- DVD box art
- Directed by: Arthur H. Leonard
- Written by: Vincent Valentini
- Produced by: Jack Goldberg Arthur H. Leonard
- Starring: Tim Moore The Brown Dots Slam Stewart Sid Catlett Gene Krupa.
- Cinematography: George Webber
- Edited by: Jack Kemp
- Production company: Herald Pictures
- Distributed by: Screen Guild Productions
- Release date: April 7, 1947;
- Running time: 70 minutes
- Country: United States
- Language: English

= Boy! What a Girl! =

Boy! What a Girl! is a 1947 American race film directed by Arthur H. Leonard and starring Tim Moore, with guest appearances by the Brown Dots, Slam Stewart, Sid Catlett and Gene Krupa.

==Plot==
Would-be theatrical producer Jim Walton (Elwood Smith) is planning a new show that will feature bandleader Slam Stewart and the comic female impersonator Bumpsie (Tim Moore). Mr. Cummings, the wealthy father of Jim’s girlfriend Cristola, has agreed to finance half of the show if the famous Parisian impresario Madame Deborah will provide the second half of the funding. When word arrives that Madame Deborah’s arrival from France has been delayed, Bumpsie is brought in to keep Mr. Cummings occupied. Mr. Cummings, however, is unaware that Bumpsie is a man in drag and he falls in love with him.

The real Madame Deborah unexpectedly arrives early and passes herself off as Mrs. Martin. Two other would-be suitors, impressed with Madame Deborah’s wealth, begin to pursue Bumpsie.

A fundraising party for the show is held, where several musical acts arrive to perform. A pair of thugs attempt to kidnap Bumpsie, believing he is Madame Deborah, but he manages to escape. The real Madame Deborah identifies herself and agrees to finance Jim’s show, enabling him to achieve his professional goals and to marry Cristola.

==Cast==
- Tim Moore as Bumpsi
- Elwood Smith as Jim Walton
- Duke Williams as Harry Diggs
- Alan Jackson as Mr. Cummings
- Sheila Guyse as Francine
- Betti Mays as Cristola
- Sybil Lewis (actress) as Mme. Deborah Martin
- Warren Patterson as Donaldson the Landlord
- Milton Woods as the Jealous Lover
- Lorenzo Tucker as the Jealous Lover's Helper

==Production==
Boy! What a Girl! was planned to be the first in a series of all-black race films produced by the independent company Herald Pictures. The film’s press kit acknowledged the segregated distribution patterns of the race film by proclaiming Boy! What a Girl! would be “an all-Negro motion picture can be produced to play in any theater in the country and not merely confined to the some 600 odd playhouses that cater strictly to an all-Negro audience.”

- - - -

ACTIONS TO TAKE>
- 1) According to the article on Boy! What a Girl!, which company distributed the film?
- 2) Resume the article on Boy! What a Girl! after its last sentence and keep writing it.

- - - -

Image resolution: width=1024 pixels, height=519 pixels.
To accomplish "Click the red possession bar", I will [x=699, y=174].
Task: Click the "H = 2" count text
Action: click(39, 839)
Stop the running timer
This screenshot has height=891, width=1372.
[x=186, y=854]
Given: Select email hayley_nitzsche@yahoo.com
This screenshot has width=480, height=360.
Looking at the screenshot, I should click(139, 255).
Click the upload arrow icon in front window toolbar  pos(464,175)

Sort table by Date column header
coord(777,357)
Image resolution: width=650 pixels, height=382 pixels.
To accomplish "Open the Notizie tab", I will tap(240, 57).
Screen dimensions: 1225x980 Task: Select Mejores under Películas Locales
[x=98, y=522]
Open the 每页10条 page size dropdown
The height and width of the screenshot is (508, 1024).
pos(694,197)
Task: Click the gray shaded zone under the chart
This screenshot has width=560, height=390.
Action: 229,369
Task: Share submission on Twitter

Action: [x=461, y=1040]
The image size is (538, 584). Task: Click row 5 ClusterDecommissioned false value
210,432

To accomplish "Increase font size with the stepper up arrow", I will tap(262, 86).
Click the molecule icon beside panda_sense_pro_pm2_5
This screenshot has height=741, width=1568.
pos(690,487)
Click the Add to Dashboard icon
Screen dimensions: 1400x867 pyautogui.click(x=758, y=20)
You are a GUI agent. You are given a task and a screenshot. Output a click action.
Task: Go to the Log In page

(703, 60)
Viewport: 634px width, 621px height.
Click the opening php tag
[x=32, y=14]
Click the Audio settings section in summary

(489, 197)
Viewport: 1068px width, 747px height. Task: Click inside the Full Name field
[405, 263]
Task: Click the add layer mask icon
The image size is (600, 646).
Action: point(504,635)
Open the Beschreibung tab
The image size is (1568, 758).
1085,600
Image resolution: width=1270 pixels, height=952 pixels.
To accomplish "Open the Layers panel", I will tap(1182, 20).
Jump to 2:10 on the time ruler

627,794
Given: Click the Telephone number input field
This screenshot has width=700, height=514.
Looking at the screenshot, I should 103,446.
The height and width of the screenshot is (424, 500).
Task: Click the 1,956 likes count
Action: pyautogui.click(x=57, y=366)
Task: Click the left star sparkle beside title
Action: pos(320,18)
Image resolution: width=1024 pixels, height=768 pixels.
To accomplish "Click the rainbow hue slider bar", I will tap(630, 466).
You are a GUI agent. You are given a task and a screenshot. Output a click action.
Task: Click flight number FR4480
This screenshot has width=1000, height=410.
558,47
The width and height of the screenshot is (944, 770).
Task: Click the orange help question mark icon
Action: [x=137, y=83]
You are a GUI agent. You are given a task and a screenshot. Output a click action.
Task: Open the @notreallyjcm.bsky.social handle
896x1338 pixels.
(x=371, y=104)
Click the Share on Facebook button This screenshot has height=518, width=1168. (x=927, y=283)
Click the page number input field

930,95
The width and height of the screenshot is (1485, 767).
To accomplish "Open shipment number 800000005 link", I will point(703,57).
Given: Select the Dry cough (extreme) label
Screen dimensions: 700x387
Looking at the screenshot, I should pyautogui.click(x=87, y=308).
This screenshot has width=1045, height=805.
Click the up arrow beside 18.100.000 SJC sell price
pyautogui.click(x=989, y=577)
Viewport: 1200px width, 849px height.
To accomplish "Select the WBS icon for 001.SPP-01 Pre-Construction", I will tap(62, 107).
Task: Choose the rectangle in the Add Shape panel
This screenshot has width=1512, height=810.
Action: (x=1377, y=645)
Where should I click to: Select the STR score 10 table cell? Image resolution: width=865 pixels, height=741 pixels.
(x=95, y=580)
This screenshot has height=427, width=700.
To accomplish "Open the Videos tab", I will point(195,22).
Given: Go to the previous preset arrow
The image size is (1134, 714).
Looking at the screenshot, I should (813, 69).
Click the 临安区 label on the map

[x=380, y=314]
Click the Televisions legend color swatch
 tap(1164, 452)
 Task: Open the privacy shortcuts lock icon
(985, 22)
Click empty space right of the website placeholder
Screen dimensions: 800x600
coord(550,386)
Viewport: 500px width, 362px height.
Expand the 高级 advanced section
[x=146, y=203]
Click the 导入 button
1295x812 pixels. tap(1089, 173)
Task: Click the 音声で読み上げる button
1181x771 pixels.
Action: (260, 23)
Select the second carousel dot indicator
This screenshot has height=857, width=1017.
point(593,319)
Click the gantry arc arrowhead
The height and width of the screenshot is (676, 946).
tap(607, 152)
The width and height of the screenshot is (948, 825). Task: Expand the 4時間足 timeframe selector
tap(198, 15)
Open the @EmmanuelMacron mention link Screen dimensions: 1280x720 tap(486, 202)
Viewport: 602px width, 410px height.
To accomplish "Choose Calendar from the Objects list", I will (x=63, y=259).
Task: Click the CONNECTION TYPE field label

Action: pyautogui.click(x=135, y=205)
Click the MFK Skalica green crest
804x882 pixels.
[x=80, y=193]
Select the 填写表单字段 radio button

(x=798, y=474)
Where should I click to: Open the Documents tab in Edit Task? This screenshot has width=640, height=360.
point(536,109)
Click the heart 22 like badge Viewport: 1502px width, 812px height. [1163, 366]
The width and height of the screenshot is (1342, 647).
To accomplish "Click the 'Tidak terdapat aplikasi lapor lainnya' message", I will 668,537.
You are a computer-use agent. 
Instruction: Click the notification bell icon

- - - -

WRITTEN ANSWERS>
- 1) Screen Guild Productions

- 2)
The film was shot at the Fox Movietone Studio in New York City. Gene Krupa, the only white member of the cast, was not originally signed to appear in the film; director Arthur H. Leonard invited Krupa to be on camera when the famous drummer stopped by to visit cast member Sid Catlett on the set.

Boy! What a Girl! was the only starring film role for Tim Moore, an African American vaudeville comedy star who later became famous as the Kingfish in the television series Amos 'n Andy.

A pre-production news item identified Marva Lewis, the ex-wife of boxing champion Joe Louis, as being a part of the cast, but she is not present in the finished film, as she was forced to withdraw due to illness. She was replaced by the Brown Dots.

==Legacy==
There has been a revival of interest in the film in recent years due to the prominence of its black cast.

Donald Bogle wrote that the race films of the late 1940s succeeded as "fundamental celebrations of cultural roots and communal spirits and also as pure, undiluted celebrations of black style. Such movies as Broken Strings, Boy! What a Girl! (1946), Sepia Cinderella (1947), The Bronze Buckaroo, and scores of others introduced a new rhythm to American cinema. Vocal inflections and intonations set the ears abuzz. The manners, gestures, postures, surprising double takes, swift interplay and communication between the characters is a world unto itself, capturing, despite whatever other distortions or failings, a segment of black American life and culture."